EXERCÍCIO:
Pode copiar, do texto sobre a caverna digital, a parte que começa em "O circo continua." e vai até "e o inconsciente.", inclusive?

TRECHO SELECIONADO:
======

Na clareza da minha mente, vejo a caverna digital. O feudalismo digital. O silêncio ensurdecedor de nossas almas falantes.
A preguiça de pensar nos colonizou: se há dúvida, o Google resolve; se falta método, o YouTube ensina — até a voz da experiência se rende ao clique. Mas nem tudo o que se pesquisa abraça a realidade. Cada experiência humana é única, assim como é único o vazio daquele que abdica do seu senso crítico. Minha voz estacionou na resiliência da pragmática. Sou um navegante cheio de sonhos em um mundo feito de alegorias.
Dividimos o espaço com o velho pão e circo. Vivemos uma alienação coletiva, alimentada por interações extremistas de uma direita radical e de uma esquerda socialista e comunista. Mas, no fundo, a verdadeira crise é a corrupção do próprio ser. Eis o novo cabresto: o antigo voto dos coronéis agora é a ilusão burguesa, maquiada com viés filosófico. Caminhamos pelo espaço tecnológico, mas ainda somos saqueados por piratas corporativos e governantes. Obras ilusórias e gastos milionários continuam blindando os "homens de bem".
A balança da justiça está quebrada. Se um miserável rouba um pedaço de pão, são vinte anos de prisão, sem direito a condicional — a pena original era de um ano, mas o sistema esqueceu o indivíduo, e a revisão do processo se perdeu na fila do esquecimento legal. Enquanto isso, outro desvia milhões, filma a própria audácia e agora quer ser presidente. Um terceiro, que nem cometeu crime, só por usar o boné errado ou estar perto do fato, amarga dois anos de cela até provar uma inocência que ainda lhe custará caro.
O circo continua. E nós, diante dos fatos narrados, continuamos sendo testemunhas — e cúmplices — do nosso próprio tempo.
Os momentos de maior lucidez do ser encontram-se na profunda reflexão do próprio eu. Todas as experiências vividas habitam o consciente e o inconsciente.

======

EXTRATO DE DADOS:
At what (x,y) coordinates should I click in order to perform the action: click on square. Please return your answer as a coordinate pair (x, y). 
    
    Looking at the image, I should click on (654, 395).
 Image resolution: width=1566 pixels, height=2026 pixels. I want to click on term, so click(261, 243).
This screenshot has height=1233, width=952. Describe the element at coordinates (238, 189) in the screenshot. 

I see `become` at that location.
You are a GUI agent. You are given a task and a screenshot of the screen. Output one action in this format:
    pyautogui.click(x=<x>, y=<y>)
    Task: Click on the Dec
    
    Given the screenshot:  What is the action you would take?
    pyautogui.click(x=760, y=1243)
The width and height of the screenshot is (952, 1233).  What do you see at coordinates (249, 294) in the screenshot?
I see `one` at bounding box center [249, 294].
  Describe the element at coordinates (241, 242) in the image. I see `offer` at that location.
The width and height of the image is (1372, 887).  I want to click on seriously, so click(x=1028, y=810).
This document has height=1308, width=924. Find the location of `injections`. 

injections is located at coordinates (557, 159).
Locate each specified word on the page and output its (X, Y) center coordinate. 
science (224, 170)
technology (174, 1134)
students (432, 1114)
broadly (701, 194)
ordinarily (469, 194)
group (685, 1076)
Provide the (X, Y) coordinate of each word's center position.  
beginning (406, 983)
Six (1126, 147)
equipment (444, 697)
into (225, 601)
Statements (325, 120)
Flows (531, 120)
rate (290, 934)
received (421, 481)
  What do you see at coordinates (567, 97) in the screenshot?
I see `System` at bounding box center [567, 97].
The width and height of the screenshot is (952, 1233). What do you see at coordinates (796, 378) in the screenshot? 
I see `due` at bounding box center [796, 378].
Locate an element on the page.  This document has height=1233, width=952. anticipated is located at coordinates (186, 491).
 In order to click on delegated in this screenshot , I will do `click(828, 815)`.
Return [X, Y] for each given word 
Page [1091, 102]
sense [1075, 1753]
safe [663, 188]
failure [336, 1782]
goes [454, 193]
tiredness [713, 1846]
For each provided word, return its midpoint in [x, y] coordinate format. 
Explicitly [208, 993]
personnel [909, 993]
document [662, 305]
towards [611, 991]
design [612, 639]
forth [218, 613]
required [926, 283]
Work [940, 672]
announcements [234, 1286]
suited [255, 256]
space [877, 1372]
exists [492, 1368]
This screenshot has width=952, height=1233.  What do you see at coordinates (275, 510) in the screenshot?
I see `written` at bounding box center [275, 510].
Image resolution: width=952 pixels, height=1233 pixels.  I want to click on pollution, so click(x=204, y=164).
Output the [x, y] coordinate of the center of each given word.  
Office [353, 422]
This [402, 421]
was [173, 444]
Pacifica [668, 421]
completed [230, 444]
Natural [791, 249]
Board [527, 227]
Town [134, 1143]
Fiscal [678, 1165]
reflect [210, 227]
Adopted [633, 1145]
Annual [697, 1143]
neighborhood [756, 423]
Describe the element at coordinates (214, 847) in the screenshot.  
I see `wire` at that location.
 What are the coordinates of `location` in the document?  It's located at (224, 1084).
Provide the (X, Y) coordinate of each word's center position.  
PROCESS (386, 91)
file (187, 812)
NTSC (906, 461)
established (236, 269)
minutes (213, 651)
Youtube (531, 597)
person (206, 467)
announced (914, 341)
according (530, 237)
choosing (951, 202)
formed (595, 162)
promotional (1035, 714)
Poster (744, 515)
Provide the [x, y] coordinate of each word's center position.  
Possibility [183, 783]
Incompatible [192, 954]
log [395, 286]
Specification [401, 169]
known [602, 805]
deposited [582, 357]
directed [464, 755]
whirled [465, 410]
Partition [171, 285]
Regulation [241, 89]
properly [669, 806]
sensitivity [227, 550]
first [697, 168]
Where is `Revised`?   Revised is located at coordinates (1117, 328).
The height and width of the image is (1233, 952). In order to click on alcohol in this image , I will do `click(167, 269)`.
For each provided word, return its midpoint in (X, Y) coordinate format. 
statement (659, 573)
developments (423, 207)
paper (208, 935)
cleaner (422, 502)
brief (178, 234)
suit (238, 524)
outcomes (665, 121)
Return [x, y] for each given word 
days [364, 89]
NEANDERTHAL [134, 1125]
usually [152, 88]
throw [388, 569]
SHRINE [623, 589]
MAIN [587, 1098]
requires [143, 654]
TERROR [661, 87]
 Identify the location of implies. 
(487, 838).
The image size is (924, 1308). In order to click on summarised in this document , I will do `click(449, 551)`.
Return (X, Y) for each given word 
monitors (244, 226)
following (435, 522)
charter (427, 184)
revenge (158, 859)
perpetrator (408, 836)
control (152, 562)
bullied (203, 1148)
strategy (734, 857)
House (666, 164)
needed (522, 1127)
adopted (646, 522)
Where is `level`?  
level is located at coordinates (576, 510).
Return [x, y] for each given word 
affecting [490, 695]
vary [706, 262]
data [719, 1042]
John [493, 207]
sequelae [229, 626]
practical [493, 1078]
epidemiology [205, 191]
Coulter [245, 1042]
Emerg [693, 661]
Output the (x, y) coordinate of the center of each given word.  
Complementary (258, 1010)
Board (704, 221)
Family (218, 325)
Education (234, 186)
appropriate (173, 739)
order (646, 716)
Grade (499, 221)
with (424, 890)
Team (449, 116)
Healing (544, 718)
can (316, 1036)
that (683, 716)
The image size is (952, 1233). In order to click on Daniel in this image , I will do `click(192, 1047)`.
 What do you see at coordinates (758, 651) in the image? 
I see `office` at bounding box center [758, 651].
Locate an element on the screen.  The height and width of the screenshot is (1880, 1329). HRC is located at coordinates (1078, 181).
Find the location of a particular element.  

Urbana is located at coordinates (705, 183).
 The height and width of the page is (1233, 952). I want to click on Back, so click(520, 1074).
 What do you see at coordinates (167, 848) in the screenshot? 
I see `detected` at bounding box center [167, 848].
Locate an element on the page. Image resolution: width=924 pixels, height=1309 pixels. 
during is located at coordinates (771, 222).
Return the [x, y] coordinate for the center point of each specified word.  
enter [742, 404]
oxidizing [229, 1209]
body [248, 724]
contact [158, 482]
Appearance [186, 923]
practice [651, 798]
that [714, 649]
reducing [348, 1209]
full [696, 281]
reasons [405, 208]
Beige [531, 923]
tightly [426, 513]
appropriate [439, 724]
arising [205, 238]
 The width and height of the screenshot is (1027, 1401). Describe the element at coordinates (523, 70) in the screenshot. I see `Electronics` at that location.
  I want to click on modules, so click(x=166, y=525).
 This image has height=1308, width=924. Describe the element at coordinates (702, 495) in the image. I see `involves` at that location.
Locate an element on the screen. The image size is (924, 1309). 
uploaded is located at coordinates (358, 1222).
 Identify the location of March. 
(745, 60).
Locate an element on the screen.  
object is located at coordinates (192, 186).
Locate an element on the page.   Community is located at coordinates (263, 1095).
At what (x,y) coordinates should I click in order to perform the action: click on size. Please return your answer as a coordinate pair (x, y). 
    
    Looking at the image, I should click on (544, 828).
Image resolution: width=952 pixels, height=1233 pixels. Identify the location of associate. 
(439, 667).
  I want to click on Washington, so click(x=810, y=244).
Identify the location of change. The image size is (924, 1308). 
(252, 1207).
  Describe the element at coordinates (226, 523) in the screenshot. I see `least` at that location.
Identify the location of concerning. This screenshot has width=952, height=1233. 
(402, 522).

======

RESULTADO DO EXERCÍCIO:
O circo continua. E nós, diante dos fatos narrados, continuamos sendo testemunhas — e cúmplices — do nosso próprio tempo.
Os momentos de maior lucidez do ser encontram-se na profunda reflexão do próprio eu. Todas as experiências vividas habitam o consciente e o inconsciente.